**PROBLEM**
Reproduce the passage on simple interest word for word, from "Principal. The principal" up to and including "for simple interest.".
#### DOCUMENT EXTRACT
Balance. The balance is the current amount in an account or the current amount owed on a loan.
Principal. The principal is the initial amount invested or borrowed.
Rate. This is the interest rate, usually given as a percent per year.
Time. This is the time duration of the loan or investment. If the interest rate is per year, then the time must be measured in years.
To calculate the simple interest on an account or loan, use the following formula.
Simple interest is calculated with the formula
\[I = P rt,\nonumber \]
where I is the interest, P is the principal, r is the interest rate, and t is the time.
How much simple interest is earned if $1,200 is invested at 4% per year for 5 years?
Solution
Set up the formula for simple interest.
########
#### SUPPLIED MATERIAL
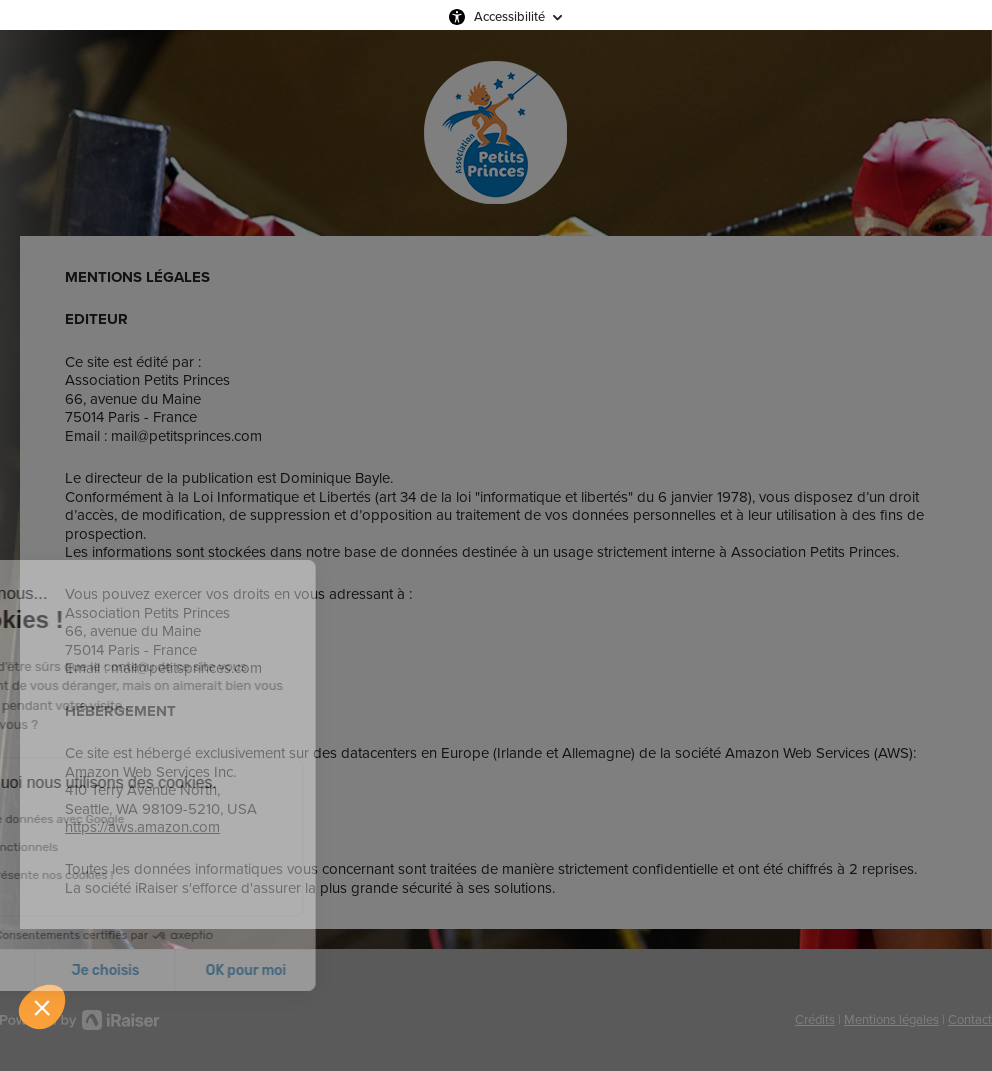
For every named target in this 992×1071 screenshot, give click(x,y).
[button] (42, 1007)
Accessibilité (509, 16)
########
**TASK RESPONSE**
Principal. The principal is the initial amount invested or borrowed.
Rate. This is the interest rate, usually given as a percent per year.
Time. This is the time duration of the loan or investment. If the interest rate is per year, then the time must be measured in years.
To calculate the simple interest on an account or loan, use the following formula.
Simple interest is calculated with the formula
\[I = P rt,\nonumber \]
where I is the interest, P is the principal, r is the interest rate, and t is the time.
How much simple interest is earned if $1,200 is invested at 4% per year for 5 years?
Solution
Set up the formula for simple interest.